Assigned task:
Which lines of the records contain the word "will"? Copy each one.

----

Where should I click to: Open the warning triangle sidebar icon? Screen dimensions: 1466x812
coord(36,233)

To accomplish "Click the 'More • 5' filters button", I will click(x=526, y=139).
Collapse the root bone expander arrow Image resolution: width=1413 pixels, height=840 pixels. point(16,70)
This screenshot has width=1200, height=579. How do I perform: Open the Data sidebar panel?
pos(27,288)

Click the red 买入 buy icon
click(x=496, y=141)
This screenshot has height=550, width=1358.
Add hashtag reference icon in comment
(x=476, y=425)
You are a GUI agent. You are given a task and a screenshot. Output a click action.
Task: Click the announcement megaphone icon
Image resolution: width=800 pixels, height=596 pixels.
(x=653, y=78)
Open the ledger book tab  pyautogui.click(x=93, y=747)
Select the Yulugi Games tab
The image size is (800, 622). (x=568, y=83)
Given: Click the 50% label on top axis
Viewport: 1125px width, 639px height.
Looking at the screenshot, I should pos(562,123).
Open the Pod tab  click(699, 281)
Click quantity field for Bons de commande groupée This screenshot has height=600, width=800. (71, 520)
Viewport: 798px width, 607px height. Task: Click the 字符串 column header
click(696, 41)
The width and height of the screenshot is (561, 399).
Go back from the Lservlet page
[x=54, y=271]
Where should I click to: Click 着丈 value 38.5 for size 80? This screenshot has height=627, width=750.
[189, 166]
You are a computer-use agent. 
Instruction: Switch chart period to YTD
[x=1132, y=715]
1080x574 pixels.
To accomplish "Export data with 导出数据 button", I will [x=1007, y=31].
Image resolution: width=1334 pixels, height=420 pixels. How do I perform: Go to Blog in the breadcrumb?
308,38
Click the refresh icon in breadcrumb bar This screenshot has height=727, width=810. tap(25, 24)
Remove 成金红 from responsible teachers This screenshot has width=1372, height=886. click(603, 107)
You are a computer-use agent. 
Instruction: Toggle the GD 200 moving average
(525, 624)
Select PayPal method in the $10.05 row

----

Task result:
To accomplish "Click the 'More • 5' filters button", I will click(x=526, y=139).
To accomplish "Export data with 导出数据 button", I will [x=1007, y=31].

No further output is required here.